Certain occupations that are pre-determined to be experiencing a shortage of U.S. workers do not require labor certifications. Such include positions in the healthcare field such as nursing, physical therapists, physicians who work in underserved areas, and certain professionals of exceptional ability. Positions requiring labor certification require employer sponsorship and a job offer from the petitioning employer. For positions requiring labor certification, a green card or adjustment of status petition may only be filed after the labor certification petition is approved.
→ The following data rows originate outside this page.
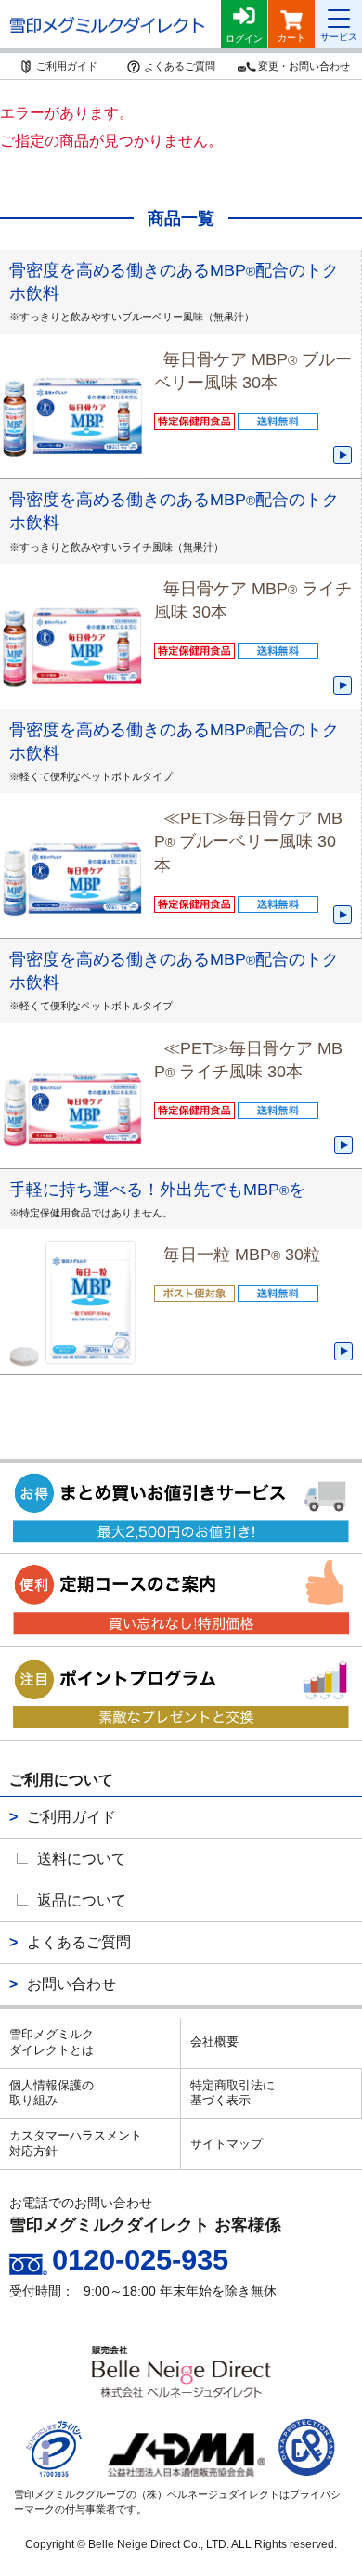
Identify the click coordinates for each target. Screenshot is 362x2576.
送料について (81, 1859)
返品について (81, 1900)
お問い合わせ (71, 1984)
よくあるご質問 (79, 1942)
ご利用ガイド (71, 1817)
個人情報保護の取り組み (51, 2093)
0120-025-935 (140, 2260)
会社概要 (214, 2042)
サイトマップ (226, 2144)
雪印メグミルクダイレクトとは (51, 2042)
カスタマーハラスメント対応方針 (75, 2143)
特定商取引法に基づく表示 (232, 2093)
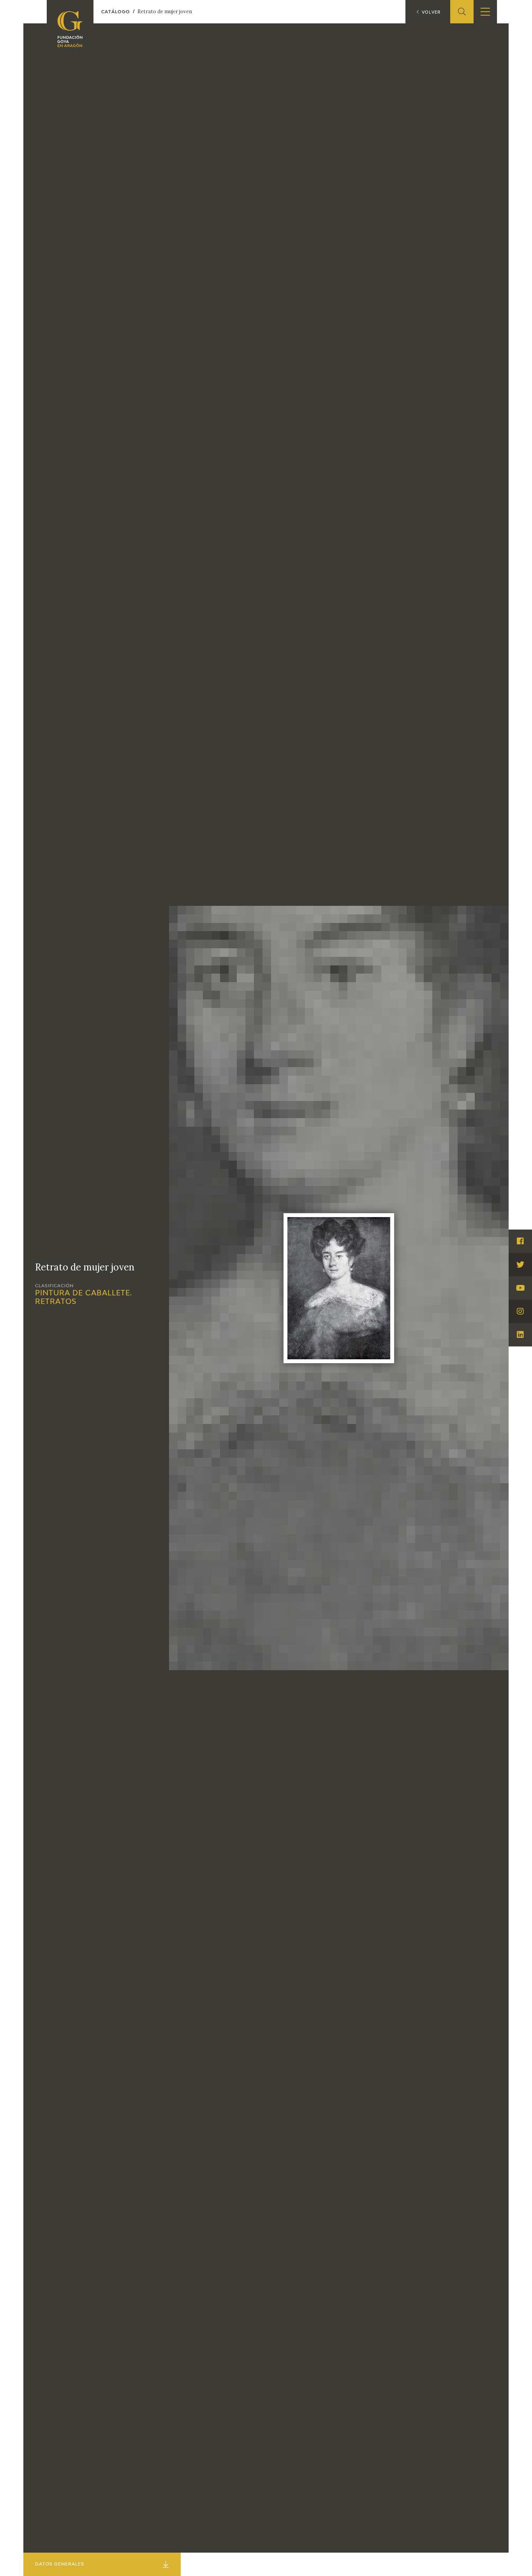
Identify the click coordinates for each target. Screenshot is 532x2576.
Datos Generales (59, 2564)
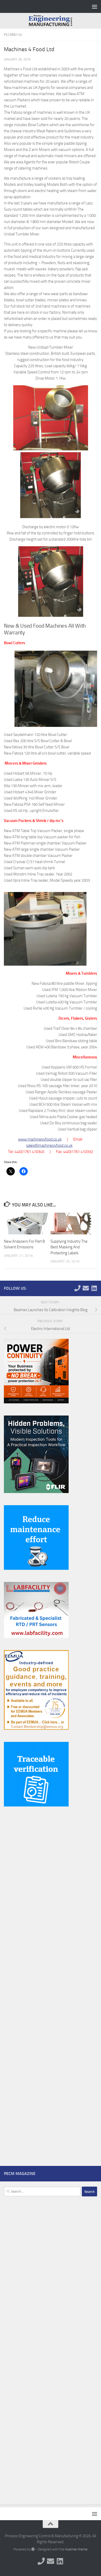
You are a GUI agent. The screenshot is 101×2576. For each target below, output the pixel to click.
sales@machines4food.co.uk (49, 1145)
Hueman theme (76, 2549)
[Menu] (94, 6)
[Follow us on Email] (86, 1288)
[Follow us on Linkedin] (94, 1288)
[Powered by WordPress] (33, 2549)
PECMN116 (13, 35)
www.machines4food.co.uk (40, 1139)
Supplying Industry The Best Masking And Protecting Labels (69, 1247)
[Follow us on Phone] (77, 1288)
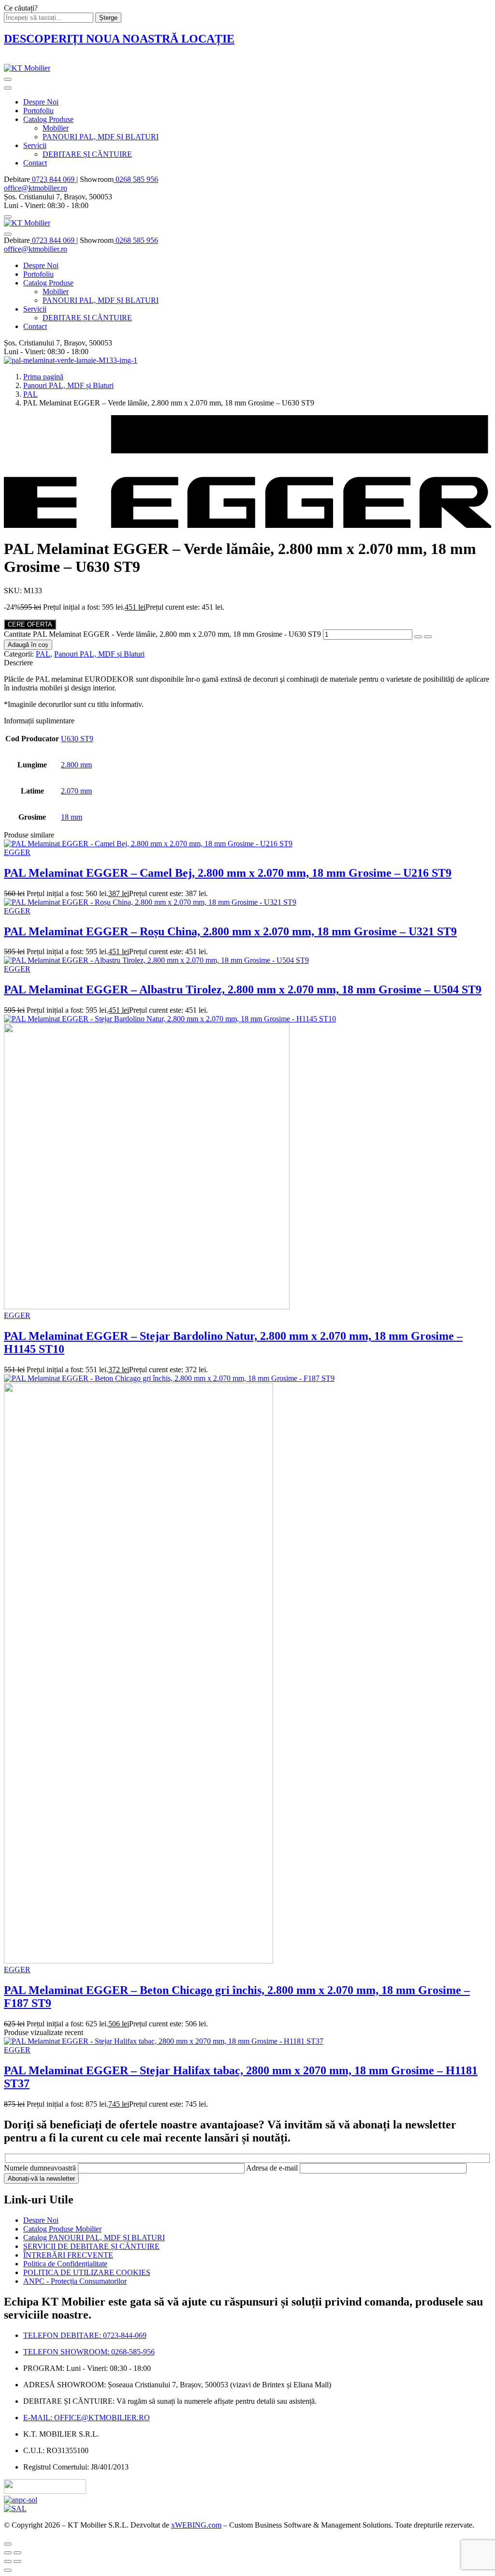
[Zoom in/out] (17, 2552)
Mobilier (56, 128)
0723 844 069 (53, 179)
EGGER (17, 852)
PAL (30, 394)
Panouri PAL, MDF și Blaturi (68, 385)
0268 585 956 (136, 179)
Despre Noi (40, 102)
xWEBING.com (196, 2525)
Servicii (34, 145)
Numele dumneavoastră (41, 2168)
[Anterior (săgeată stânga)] (8, 2561)
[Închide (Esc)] (8, 2552)
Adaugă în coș (28, 644)
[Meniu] (8, 79)
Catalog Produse (48, 119)
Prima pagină (43, 377)
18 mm (71, 817)
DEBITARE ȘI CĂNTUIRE (87, 154)
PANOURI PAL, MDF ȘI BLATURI (101, 137)
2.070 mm (76, 791)
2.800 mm (76, 765)
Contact (35, 163)
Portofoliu (38, 110)
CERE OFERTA (30, 624)
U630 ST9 (77, 738)
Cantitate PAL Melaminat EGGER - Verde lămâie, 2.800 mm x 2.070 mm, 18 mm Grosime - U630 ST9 (162, 634)
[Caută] (8, 216)
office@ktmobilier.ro (35, 188)
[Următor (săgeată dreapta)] (17, 2561)
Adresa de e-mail (273, 2168)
Certain highly accomplished aliens who meet the very demanding requirements of the first employment based preference category, EB-1, are not required to obtain a labor certification or job offer in order to submit green card or adjustment of status petitions. Qualifying aliens may submit a green card petition directly with the USCIS without an offer of employment or an approved labor certification.
Upon approval of the labor certification, how quickly one becomes eligible to file for a green card or adjustment of status generally depends on the level of education and/or experience required for the profession - the preference. Depending on the preference category, one must wait for a visa number to become available before he can enter the U.S. or file for a green card adjustment of status if already here. If the beneficiary of the green card petition resides outside of the U.S., the visa approval is forwarded to the National Visa Center for additional processing and interview at the appropriate U.S. consulate. The length of the wait is determined by the priority date – the date that the labor certification petition was submitted and the preference category. The Department of State publishes a monthly visa bulletin that reflects visa availability based on preference and priority date. Following are the various employment based preferences:
- First -Workers of Extraordinary Ability-EB-1
- Second -Members of the Professions Holding Advanced Degrees or Persons of Exceptional Ability-EB-2
- Third -Skilled Workers, Professionals, and Other Workers-EB-3
- Schedule A workers -Physical Therapists, Nurses, Aliens of Exceptional Ability in the Sciences or the Arts, and Performing Art Aliens
- Fourth -Religious Workers-EB-4
- Fifth - Employment Creation/Commercial Enterprise-EB-5
The visa bulletin reflects the priority dates – date of filing of labor certification petitions – for each preference of those aliens who presently have a visa number available to seek adjustment of status. In other words, one’s priority date must be at or earlier than that listed for the preference before he can apply for adjustment of status. Note that “C” means that a visa number is currently available for that preference.
In some instances, H-1B visa holders and those who are being sponsored for I-140 green cards by one employer may change employers while the green card petition is still pending and maintain their H-1B or green card status. In other words, the H-1B visa as well I-140 green card petitions are sometimes portable or transferrable to a different employer. As such, changing employers does not automatically mean that the green card application or H-1B visa terminates.